Entries provided
- Opening Delimiter -

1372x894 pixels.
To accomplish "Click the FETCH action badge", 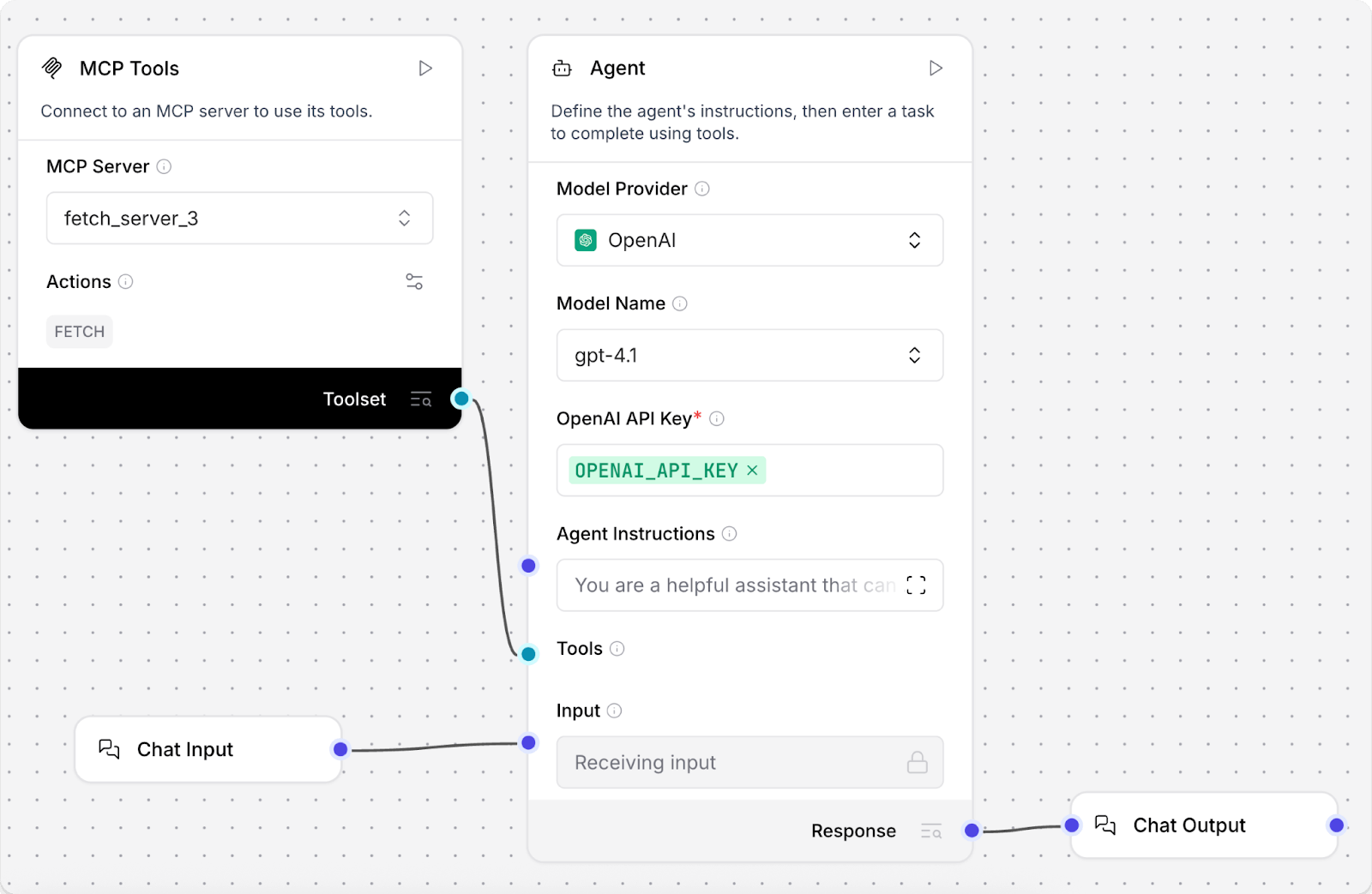I will coord(80,332).
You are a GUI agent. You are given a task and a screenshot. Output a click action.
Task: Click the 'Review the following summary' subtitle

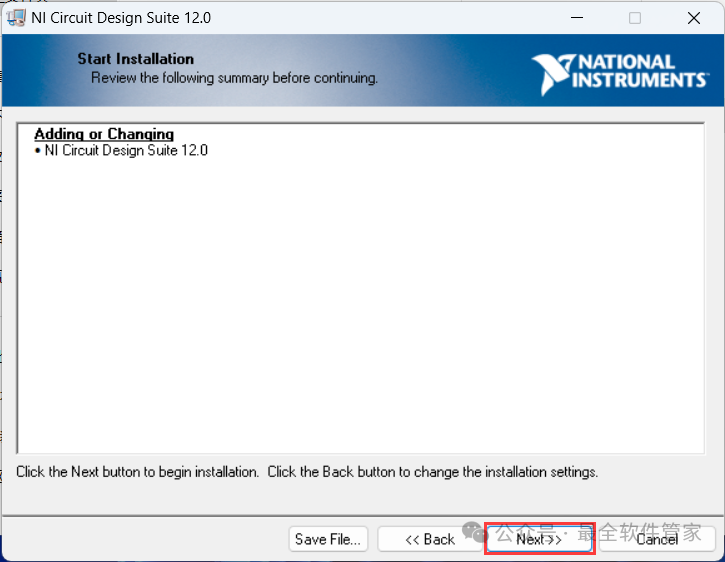(x=234, y=77)
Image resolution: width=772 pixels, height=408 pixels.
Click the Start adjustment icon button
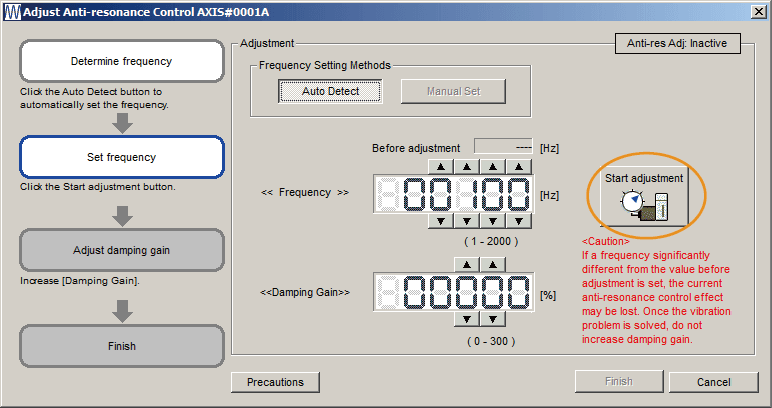pyautogui.click(x=645, y=197)
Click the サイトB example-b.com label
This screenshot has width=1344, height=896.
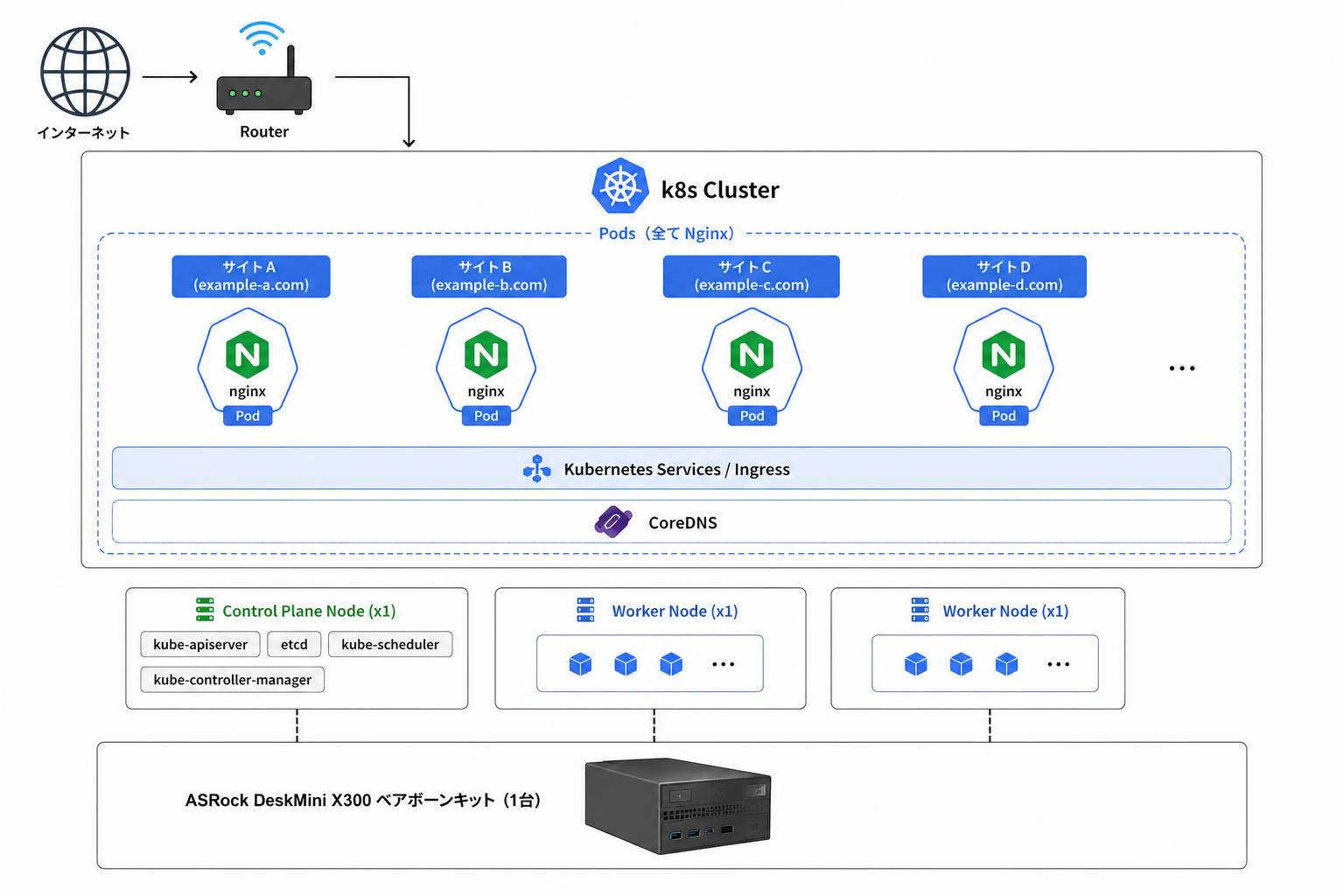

- Closing Delimiter -

Your instructions
Nothing but the lines from the line containing "You are a GUI" through the last line of the records above is to be extracted, exactly and with no pictures.

Output for this task
You are a GUI agent. You are given a task and a screenshot. Output a click action.
Task: Click the 'Review the following summary' subtitle

(x=234, y=77)
Image resolution: width=772 pixels, height=408 pixels.
Click the Start adjustment icon button
pyautogui.click(x=645, y=197)
Click the サイトB example-b.com label
This screenshot has width=1344, height=896.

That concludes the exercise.